Sobre o funcionamento do crime organizado e suas ligações com as elites:
Há diferentes manifestações do crime organizado. Na maior parte da Europa Ocidental, o crime organizado está ligado ao fornecimento de mercadorias e serviços ilícitos, e atividades como fraude, roubo, saque e extorsão. Em algumas regiões da Europa e dos EUA, esses crimes ocorrem no contexto de um "governo do submundo", isto é, estruturas mais ou menos formalizadas que controlam e regulam atividades ilegais. Normalmente, nesses casos, os criminosos são forçados a compartilhar seus lucros ilegais com os grupos que se especializam no uso da violência e podem receber, em retorno, benefícios como proteção. Às vezes, há uma sobreposição entre empresas ilegais e o "governo do submundo" -por exemplo, quando membros de uma família da máfia na Sicília (Cosa Nostra) estão envolvidos no tráfico de drogas. Às vezes, os grupos começam como empresas ilegais e procuram ganhar o controle sobre um território. Eles estabelecem então um monopólio ou licenciam as atividades de outros criminosos.
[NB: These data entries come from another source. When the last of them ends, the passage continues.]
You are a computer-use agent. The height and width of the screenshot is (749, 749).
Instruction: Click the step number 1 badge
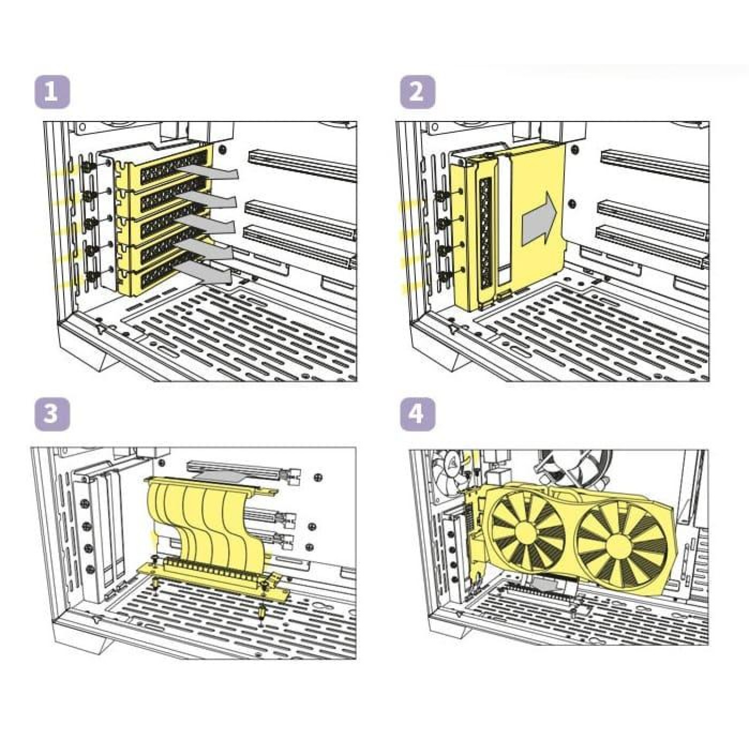pyautogui.click(x=52, y=91)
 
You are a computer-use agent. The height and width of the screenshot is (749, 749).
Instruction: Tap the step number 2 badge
pyautogui.click(x=418, y=91)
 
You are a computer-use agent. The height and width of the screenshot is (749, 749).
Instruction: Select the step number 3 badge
pyautogui.click(x=52, y=414)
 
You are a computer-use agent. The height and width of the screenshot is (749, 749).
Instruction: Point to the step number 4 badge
pyautogui.click(x=418, y=414)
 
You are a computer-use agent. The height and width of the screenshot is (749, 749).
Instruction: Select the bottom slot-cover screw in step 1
pyautogui.click(x=91, y=277)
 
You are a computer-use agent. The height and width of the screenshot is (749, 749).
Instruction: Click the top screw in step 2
pyautogui.click(x=442, y=194)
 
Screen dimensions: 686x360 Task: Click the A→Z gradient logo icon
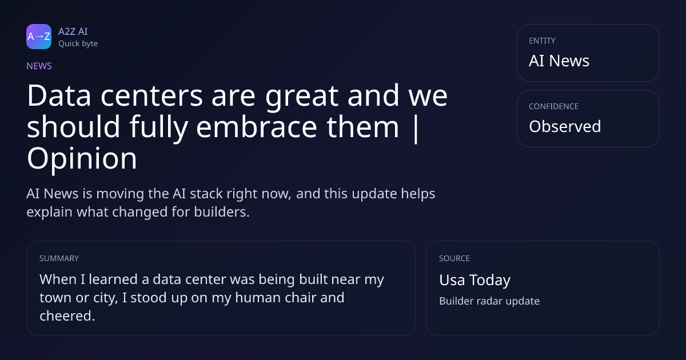(39, 37)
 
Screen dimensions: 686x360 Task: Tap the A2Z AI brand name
(73, 31)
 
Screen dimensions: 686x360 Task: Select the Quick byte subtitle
(78, 44)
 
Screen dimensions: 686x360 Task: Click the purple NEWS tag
(39, 66)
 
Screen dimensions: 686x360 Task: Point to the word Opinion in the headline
(82, 159)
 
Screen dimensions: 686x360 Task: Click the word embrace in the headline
(257, 126)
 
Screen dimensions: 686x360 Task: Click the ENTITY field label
(542, 41)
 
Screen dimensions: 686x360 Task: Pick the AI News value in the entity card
(559, 61)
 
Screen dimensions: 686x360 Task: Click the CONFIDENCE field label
(554, 106)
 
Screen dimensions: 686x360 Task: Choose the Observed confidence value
(565, 126)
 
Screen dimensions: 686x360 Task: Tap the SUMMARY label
(59, 258)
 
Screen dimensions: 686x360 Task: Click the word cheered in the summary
(67, 315)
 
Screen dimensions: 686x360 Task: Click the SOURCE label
(454, 258)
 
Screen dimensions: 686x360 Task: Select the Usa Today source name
(474, 280)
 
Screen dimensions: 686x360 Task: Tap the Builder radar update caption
(489, 301)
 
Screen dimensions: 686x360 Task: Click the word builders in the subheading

Por exemplo, um grupo do tráfico permite a um número limitado de indivíduos vender drogas em um determinado território. Em algumas regiões da Europa -e, historicamente, também nos EUA- há uma aliança entre o mundo e o submundo. Os criminosos colaboram com políticos e homens de negócios. Tais alianças emergem quando os governos e a sociedade civil são fracos. Os interesses particulares e políticos são perseguidos, mesmo violando a ordem legal e constitucional existente. Criminosos geralmente prestam serviços às elites sociais. Quando essas alianças se rompem, como no caso do cartel de Medellín [na Colômbia] e da máfia siciliana no começo dos anos 90, as elites políticas e dos negócios prevalecem no conflito militar subsequente, porque as elites sociais podem fazer todo o uso de recursos estatais (incluindo a polícia e as Forças Armadas).
Em "A guerra às drogas fracassou", Luiz Eduardo Soares faz uma defesa pragmática e ideológica da legalização das drogas. Sua tese pragmática: "Como os EUA demonstraram ao vencer a Guerra Fria, nenhuma força detém o mercado. Pode-se apenas submetê-lo a regulamentações. É irônico que esse mesmo país defenda a erradicação das drogas ilícitas.Eis o resultado do proibicionismo: crescem o tráfico, a corrupção e o consumo".
Sua tese ideológica: " Não considero legítimo que o Estado intervenha na liberdade individual e reprima o uso privado de substâncias -álcool, tabaco ou maconha."
Para ele, o tráfico deveria passar a ser legal e regulado. Embora considere que a medida não resolva o problema, pelo menos, o situa no campo em que pode ser enfrentado com mais racionalidade e menos injustiça, como diz. Injustiça, por exemplo, que se verifica hoje na classificação que se faz entre traficante e usuário. Não é necessariamente a quantidade de droga encontrada, mas as condições sociais que mais servem de critérios para definir em qual lado da fronteira se encontra quem foi flagrado na posse dela.
Arremata: "Acho que o efeito da legalização não seria desprezível porque: 1) sem drogas, seria mais difícil financiar as armas; 2) mudaria a dinâmica de recrutamento para o crime, que perderia vigor, pois outros crimes envolvem outras modalidades organizativas e outras linguagens simbólicas, muito menos sedutoras e acessíveis aos pré-adolescentes; 3) entraria em colapso a maldição do crack e seus efeitos violentos; 4) se esgotaria a principal fonte de corrupção; 5) finalmente, como pesquisas demonstram, em cada processo de migração, o crime perderia força e capacidade de reprodução".